*EXTRAIT*:
À l'occasion de la publication de nouvelles de Virginia Woolf, dans une nouvelle traduction, nous nous sommes entretenus avec Bernardo Torro, directeur des éditions Rue Saint Ambroise, qui lance cette toute fraîche collection à l'intention des amateurs et auteurs de nouvelles.
La revue Rue Saint Ambroise publie Les meilleures nouvelles de Virginia Wolf, le premier titre d’une nouvelle collection ; comment est né ce projet ?
La collection est née de la réflexion suivante : Quand nous voulons découvrir un écrivain, la première question que nous nous posons est que lire ? Quelles sont ses œuvres principales ? Il est facile de répondre à cette question quand il s’agit d’un romancier, n’importe quel micro-biographie nous y conduira, s’agissant d’un nouvelliste la réponse est autrement plus difficile à trouver. Prenons un grand nouvelliste comme Tchekhov, le père de la nouvelle moderne. Quelles sont ses principales nouvelles, celles qu’il faut absolument lire ? Seuls quelques spécialistes le savent, aucun recueil ne les rassemble. Mais nous pourrons éteindre cette démonstration à Woolf, à Mansfield, à O’Connor, à Fitzgerald, etc. Notre collection se propose d’apporter une réponse à cette question.
Qu'est-ce qui amène les Editions Rue Saint Ambroise, spécialisées dans la fiction courte à éditer une collection de nouvelles du 20e siècle et pourquoi avoir choisi Virginia Woolf pour commencer ?
Quand on essaie d’expliquer pourquoi la nouvelle est devenue un genre mineur en France, on apporte des tas de réponses (économiques, sociologiques) mais aucune réponse littéraire. Notre collection est une réponse littéraire à la question de la nouvelle. En France la fiction courte ne s’est pas véritablement renouvelée et de ce fait elle a cessé d’être un genre novateur. Pourquoi ? Probablement parce que la France a raté le tournant esquissé par Tchekhov. Il est probable que le génie de Maupassant ait contribué à cette occultation et qu’en France on ait continué à écrire des nouvelles à la manière de Maupassant, c’est-à-dire à la manière du XIXe, sans percevoir l’abîme que Tchekhov a creusé sous nos pieds. Les anglo-saxons en revanche, ont très bien lu Tchekhov, toute leur grande tradition de nouvellistes en dérive. Virginia Woolf a été l’une des première a prendre conscience du phénomène, Pour elle Tchekhov est l’inventeur d’un nouveau genre qui n’a rien à voir avec la nouvelle telle que nous l’entendons (surtout en France). Il nous semblait important de faire connaître au public français ce nouveau genre qui a permis à la fiction courte de rester (en anglais mais aussi en espagnol, en russe, en japonais) un genre novateur.

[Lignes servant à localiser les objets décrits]
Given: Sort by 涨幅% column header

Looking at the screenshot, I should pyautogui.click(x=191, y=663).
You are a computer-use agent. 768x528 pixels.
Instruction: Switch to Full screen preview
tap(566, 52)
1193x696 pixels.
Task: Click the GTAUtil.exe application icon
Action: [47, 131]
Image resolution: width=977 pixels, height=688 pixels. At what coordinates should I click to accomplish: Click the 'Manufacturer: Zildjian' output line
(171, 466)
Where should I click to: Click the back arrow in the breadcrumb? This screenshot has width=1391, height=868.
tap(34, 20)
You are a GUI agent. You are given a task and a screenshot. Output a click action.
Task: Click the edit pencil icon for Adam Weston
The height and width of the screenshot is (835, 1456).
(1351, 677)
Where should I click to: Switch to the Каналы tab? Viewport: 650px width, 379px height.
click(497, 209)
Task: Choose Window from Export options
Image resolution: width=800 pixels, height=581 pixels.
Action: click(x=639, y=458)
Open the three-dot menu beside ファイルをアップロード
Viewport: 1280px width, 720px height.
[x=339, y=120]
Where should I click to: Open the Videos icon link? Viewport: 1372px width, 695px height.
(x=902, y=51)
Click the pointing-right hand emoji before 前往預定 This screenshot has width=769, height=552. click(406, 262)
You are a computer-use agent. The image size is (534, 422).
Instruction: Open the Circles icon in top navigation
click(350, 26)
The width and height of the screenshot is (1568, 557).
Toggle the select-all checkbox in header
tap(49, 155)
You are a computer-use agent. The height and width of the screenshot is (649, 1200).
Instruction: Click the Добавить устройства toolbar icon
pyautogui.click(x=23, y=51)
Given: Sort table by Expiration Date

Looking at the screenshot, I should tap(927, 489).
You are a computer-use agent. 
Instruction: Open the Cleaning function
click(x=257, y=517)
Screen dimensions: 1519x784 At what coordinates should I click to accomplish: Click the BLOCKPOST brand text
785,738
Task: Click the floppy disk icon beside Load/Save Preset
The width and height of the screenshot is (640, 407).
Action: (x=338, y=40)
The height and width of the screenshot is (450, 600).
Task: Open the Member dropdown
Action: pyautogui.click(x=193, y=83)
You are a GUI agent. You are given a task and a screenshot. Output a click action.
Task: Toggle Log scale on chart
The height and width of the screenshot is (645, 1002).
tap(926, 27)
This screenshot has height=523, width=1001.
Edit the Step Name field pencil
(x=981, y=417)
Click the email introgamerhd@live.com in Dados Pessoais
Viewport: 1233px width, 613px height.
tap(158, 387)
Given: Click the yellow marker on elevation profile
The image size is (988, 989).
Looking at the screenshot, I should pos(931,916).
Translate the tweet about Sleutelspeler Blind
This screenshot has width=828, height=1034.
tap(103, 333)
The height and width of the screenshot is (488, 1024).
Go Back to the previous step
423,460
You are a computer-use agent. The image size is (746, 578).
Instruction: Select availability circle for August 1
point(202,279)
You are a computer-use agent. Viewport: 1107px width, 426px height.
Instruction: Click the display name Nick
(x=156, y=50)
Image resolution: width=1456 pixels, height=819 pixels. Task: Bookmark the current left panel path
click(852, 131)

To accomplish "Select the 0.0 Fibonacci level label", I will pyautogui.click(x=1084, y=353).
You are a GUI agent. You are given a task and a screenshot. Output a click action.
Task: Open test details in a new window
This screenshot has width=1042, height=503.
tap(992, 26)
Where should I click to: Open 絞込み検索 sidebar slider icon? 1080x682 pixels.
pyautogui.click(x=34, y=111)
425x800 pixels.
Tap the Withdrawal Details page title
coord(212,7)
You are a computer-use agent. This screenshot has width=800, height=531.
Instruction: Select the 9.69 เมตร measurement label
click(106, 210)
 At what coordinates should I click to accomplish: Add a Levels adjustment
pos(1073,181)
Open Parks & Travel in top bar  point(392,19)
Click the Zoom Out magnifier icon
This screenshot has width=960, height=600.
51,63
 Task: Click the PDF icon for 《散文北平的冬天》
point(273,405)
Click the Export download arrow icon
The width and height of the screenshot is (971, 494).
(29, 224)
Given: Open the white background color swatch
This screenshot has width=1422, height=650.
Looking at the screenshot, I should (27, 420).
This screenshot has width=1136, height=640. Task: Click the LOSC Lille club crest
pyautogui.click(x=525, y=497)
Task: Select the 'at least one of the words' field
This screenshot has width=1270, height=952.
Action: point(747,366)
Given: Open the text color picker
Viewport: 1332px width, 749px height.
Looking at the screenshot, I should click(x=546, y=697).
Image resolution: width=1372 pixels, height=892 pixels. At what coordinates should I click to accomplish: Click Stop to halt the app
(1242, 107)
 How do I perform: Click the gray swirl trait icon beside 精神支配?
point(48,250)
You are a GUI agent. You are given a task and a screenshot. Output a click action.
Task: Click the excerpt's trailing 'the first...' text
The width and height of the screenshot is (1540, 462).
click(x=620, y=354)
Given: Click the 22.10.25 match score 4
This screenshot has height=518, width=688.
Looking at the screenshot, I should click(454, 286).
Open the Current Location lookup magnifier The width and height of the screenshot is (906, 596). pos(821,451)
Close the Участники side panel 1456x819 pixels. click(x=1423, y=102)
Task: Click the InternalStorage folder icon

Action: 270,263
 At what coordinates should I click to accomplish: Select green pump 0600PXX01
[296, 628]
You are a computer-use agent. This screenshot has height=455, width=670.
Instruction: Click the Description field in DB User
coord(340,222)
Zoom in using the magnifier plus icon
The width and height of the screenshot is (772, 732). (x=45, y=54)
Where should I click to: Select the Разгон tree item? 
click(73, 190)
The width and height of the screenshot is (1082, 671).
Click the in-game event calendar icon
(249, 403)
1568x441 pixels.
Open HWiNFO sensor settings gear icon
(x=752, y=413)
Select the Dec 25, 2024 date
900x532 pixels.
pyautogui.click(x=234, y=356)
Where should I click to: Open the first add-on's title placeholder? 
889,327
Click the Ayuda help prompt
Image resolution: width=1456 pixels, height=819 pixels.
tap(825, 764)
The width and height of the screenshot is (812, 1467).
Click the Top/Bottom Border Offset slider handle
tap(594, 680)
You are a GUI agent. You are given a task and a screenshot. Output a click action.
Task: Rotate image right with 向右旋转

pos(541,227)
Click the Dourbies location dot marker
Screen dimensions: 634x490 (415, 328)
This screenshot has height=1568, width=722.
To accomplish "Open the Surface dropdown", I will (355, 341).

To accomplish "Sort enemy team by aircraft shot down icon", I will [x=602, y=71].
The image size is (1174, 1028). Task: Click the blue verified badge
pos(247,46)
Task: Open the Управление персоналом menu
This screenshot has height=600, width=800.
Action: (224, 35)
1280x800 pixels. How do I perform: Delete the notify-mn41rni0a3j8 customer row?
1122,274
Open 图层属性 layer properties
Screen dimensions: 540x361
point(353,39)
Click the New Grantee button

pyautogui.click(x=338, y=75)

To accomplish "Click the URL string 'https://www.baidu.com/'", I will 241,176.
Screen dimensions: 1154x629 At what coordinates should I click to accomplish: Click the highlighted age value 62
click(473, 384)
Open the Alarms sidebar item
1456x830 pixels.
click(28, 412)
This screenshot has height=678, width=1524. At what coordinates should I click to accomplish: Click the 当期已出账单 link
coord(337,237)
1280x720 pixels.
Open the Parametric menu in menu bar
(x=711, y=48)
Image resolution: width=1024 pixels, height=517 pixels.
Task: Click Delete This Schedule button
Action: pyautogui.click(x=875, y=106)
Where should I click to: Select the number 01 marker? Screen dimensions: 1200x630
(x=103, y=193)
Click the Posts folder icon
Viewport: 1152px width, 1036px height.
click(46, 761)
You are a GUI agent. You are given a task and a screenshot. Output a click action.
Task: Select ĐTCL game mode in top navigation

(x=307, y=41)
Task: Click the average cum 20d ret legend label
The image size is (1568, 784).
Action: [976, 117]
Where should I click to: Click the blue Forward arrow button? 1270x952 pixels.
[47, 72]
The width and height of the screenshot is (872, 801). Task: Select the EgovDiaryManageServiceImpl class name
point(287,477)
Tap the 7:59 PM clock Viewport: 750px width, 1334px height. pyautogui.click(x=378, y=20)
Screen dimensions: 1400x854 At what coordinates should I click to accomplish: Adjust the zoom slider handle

*CONSIGNE*: Réécrivez le passage de l'entretien compris entre « À l'occasion de » et « auteurs de nouvelles. », bornes incluses, en remplaçant « directeur » par « fondateur ».

*CORRIGÉ*:
À l'occasion de la publication de nouvelles de Virginia Woolf, dans une nouvelle traduction, nous nous sommes entretenus avec Bernardo Torro, fondateur des éditions Rue Saint Ambroise, qui lance cette toute fraîche collection à l'intention des amateurs et auteurs de nouvelles.